INPUT DATA:
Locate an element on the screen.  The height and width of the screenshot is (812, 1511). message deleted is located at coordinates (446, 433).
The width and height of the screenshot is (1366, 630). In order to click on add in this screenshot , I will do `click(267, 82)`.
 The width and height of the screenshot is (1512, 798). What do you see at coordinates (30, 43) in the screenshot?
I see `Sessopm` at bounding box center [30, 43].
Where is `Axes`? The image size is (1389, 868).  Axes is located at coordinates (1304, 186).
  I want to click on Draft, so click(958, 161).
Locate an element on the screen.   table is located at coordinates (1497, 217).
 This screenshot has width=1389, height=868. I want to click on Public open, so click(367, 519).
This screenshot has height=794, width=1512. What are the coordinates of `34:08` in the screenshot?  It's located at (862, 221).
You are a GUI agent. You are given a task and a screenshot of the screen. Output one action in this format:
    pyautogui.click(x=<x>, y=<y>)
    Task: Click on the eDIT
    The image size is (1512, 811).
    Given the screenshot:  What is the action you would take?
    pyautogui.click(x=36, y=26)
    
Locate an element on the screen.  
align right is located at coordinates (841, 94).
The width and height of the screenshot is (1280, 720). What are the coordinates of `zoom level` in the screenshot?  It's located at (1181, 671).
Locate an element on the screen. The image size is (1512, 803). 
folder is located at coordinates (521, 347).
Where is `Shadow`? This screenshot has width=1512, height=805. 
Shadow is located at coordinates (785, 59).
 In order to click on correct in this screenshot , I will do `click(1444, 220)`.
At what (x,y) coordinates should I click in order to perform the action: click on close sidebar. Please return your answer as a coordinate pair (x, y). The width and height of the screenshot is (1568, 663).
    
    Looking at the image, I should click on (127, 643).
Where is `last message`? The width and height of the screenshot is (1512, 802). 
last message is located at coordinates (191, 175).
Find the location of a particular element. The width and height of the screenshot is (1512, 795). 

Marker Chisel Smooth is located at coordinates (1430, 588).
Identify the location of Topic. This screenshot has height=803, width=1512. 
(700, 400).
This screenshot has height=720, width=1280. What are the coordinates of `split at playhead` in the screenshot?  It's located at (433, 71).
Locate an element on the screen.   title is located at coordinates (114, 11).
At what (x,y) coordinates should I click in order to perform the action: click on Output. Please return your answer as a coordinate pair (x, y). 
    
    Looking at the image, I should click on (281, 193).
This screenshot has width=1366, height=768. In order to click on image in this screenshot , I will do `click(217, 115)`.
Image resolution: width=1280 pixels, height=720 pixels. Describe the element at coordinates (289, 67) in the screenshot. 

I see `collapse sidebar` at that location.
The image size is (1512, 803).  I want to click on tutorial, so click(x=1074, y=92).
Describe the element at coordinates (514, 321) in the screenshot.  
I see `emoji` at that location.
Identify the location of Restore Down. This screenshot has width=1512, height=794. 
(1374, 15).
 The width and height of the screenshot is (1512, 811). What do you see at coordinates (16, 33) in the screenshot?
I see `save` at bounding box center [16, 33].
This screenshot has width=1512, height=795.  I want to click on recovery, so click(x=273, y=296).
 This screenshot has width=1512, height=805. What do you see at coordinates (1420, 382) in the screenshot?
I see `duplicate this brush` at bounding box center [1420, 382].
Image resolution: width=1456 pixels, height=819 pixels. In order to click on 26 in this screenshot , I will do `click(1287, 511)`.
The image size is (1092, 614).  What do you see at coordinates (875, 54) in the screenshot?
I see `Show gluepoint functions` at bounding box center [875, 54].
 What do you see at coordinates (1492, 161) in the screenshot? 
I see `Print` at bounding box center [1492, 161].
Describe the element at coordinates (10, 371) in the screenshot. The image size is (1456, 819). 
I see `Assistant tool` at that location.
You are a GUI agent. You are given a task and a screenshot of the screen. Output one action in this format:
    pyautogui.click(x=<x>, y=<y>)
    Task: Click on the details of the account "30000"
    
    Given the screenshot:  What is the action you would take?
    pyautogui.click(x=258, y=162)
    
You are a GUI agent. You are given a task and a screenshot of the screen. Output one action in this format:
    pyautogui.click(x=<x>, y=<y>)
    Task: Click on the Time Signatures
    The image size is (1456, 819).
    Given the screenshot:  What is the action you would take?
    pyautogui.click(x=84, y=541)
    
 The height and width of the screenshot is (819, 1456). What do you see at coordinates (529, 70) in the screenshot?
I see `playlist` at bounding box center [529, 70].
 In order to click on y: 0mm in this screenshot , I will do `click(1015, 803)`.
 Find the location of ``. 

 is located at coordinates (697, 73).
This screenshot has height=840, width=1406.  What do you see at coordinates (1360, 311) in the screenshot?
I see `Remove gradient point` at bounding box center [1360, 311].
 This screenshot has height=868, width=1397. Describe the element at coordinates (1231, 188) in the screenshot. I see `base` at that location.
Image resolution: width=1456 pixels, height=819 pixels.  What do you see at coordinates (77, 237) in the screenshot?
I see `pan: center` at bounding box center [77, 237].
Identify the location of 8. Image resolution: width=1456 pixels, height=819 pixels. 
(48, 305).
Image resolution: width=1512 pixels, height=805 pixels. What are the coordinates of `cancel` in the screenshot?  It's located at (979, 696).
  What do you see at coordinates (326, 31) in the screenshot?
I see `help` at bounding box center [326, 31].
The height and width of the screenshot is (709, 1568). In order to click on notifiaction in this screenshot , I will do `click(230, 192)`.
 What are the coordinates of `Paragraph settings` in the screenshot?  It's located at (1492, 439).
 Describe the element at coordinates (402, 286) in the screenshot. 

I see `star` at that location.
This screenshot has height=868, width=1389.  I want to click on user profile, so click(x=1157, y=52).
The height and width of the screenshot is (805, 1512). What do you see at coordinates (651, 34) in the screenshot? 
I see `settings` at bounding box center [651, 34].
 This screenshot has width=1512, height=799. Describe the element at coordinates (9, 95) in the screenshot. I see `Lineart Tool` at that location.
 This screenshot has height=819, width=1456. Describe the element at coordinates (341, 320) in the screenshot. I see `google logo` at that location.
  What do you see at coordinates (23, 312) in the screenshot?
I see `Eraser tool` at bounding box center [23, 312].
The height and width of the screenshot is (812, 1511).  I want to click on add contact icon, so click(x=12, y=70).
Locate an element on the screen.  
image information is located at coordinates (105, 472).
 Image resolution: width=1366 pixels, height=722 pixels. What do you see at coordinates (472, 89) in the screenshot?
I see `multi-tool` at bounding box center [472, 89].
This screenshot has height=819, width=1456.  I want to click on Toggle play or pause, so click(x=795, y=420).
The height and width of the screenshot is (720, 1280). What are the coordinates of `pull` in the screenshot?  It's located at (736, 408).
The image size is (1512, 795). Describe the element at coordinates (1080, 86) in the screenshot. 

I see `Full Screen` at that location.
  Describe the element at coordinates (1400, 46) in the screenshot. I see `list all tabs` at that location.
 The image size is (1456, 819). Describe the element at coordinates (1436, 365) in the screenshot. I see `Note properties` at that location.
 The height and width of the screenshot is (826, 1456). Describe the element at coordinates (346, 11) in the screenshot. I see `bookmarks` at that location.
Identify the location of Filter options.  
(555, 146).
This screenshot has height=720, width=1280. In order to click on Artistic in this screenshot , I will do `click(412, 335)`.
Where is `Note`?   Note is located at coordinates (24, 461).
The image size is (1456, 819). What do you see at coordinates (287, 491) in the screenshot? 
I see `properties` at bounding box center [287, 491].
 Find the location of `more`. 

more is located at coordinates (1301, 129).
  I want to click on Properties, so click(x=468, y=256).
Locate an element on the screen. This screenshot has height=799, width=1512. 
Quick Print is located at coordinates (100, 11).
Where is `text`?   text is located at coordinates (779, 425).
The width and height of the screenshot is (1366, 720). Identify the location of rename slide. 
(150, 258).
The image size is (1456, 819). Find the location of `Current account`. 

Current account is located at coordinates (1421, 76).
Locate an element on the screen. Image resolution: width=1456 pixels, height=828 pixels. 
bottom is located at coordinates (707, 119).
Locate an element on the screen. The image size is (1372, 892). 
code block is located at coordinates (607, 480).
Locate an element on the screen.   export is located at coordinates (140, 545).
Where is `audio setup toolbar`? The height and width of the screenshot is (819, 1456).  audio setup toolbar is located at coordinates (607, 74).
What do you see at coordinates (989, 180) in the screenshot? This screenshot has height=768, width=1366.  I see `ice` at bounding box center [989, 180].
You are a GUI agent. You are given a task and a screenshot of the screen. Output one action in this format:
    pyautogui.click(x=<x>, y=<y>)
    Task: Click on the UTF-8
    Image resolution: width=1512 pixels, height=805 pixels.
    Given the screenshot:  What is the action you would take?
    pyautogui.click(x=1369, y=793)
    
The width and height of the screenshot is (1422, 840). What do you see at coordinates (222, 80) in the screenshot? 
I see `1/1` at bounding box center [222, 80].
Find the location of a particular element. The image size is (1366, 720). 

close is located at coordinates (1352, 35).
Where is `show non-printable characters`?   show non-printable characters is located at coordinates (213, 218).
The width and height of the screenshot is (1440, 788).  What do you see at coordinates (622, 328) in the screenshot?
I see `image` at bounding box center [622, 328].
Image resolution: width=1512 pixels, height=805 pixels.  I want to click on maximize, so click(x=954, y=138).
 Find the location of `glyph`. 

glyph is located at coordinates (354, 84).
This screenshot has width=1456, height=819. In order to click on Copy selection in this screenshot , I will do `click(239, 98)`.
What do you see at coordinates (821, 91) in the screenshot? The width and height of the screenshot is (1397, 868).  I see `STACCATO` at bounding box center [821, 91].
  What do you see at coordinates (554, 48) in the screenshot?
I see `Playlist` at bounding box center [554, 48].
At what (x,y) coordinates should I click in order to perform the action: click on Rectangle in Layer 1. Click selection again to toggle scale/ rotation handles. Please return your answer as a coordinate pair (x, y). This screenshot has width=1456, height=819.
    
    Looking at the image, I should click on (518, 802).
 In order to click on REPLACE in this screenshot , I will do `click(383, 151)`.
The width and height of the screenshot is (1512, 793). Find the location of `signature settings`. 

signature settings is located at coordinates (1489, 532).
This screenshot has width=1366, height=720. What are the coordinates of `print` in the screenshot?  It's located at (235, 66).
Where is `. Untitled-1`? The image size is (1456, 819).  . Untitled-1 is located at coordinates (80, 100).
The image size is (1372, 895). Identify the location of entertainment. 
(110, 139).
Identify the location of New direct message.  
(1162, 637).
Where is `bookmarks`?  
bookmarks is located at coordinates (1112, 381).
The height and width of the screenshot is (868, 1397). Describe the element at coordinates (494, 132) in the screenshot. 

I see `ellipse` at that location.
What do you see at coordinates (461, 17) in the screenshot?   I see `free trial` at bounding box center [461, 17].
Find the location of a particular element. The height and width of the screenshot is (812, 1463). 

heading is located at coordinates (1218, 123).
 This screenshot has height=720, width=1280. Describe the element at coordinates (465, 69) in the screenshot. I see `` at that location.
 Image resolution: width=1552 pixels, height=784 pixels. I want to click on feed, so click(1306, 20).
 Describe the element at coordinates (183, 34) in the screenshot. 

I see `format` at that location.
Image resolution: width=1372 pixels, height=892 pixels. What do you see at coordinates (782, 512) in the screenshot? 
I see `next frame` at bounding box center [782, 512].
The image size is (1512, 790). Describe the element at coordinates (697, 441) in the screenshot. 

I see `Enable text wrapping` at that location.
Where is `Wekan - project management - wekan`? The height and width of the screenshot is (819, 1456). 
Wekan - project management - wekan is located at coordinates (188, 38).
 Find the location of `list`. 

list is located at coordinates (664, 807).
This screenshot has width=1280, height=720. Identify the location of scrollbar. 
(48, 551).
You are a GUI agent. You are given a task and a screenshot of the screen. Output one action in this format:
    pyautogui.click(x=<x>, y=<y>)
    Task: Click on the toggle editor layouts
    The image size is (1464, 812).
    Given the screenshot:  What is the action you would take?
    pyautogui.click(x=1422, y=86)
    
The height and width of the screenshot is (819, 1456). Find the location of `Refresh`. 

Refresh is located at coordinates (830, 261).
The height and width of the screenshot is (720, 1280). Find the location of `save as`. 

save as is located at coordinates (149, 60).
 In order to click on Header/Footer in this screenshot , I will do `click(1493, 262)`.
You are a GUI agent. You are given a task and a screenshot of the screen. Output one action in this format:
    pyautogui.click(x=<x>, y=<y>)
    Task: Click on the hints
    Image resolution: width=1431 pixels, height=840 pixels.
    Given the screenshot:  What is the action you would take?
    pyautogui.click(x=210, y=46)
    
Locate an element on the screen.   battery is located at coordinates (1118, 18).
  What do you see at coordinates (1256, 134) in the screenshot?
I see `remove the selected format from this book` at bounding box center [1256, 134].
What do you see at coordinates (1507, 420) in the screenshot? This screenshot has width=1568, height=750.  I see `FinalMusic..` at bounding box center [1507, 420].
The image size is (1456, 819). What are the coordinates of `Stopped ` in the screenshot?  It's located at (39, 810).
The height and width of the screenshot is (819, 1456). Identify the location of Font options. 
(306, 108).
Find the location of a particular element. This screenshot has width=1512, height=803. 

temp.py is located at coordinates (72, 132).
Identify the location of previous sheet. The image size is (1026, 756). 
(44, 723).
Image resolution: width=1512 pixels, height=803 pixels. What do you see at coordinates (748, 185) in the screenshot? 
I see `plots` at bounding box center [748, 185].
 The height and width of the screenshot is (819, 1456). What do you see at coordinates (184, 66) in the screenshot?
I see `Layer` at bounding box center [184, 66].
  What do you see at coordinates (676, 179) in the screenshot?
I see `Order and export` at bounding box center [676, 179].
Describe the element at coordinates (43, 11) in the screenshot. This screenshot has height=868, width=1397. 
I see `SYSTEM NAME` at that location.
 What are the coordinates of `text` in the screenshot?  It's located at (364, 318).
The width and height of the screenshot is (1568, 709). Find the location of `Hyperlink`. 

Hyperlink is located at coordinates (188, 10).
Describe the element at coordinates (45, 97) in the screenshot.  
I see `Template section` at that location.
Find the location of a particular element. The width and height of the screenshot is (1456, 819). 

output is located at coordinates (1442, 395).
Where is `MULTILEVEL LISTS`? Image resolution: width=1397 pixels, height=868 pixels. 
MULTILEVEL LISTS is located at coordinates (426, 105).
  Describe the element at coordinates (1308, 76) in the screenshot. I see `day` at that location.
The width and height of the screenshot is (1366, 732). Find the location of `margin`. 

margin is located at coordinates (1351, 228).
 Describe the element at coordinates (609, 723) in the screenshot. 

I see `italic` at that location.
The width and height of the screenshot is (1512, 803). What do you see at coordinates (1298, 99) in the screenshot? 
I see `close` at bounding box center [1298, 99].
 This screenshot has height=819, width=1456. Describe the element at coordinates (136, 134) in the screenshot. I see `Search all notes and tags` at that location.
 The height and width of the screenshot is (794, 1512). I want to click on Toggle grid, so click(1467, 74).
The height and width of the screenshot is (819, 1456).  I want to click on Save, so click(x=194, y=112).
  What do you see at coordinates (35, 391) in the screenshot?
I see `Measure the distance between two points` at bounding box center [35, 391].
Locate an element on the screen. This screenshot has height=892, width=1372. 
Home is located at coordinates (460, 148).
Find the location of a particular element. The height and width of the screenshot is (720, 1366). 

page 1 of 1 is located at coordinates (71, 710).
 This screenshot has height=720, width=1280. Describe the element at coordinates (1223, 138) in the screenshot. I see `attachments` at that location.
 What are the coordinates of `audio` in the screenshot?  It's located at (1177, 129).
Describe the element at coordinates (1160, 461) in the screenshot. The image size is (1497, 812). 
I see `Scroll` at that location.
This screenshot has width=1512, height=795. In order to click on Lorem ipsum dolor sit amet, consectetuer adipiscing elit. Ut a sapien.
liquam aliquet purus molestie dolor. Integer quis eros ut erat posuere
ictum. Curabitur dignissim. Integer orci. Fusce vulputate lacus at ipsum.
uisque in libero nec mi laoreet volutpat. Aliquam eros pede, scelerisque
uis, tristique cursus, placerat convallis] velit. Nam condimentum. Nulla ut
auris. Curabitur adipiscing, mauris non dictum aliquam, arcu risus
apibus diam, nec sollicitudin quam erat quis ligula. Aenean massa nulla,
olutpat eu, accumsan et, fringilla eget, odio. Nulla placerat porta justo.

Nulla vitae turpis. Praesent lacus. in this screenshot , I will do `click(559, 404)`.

EXERCISE REQUIREMENTS: Please copy the material exactly, from the line with "The width and height of the screenshot is (1366, 630)." up to and including the line with "folder is located at coordinates (521, 347).".

EXERCISE ANSWER:
The width and height of the screenshot is (1366, 630). In order to click on add in this screenshot , I will do `click(267, 82)`.
 The width and height of the screenshot is (1512, 798). What do you see at coordinates (30, 43) in the screenshot?
I see `Sessopm` at bounding box center [30, 43].
Where is `Axes`? The image size is (1389, 868).  Axes is located at coordinates (1304, 186).
  I want to click on Draft, so click(958, 161).
Locate an element on the screen.   table is located at coordinates (1497, 217).
 This screenshot has width=1389, height=868. I want to click on Public open, so click(367, 519).
This screenshot has height=794, width=1512. What are the coordinates of `34:08` in the screenshot?  It's located at (862, 221).
You are a GUI agent. You are given a task and a screenshot of the screen. Output one action in this format:
    pyautogui.click(x=<x>, y=<y>)
    Task: Click on the eDIT
    The image size is (1512, 811).
    Given the screenshot:  What is the action you would take?
    pyautogui.click(x=36, y=26)
    
Locate an element on the screen.  
align right is located at coordinates (841, 94).
The width and height of the screenshot is (1280, 720). What are the coordinates of `zoom level` in the screenshot?  It's located at (1181, 671).
Locate an element on the screen. The image size is (1512, 803). 
folder is located at coordinates (521, 347).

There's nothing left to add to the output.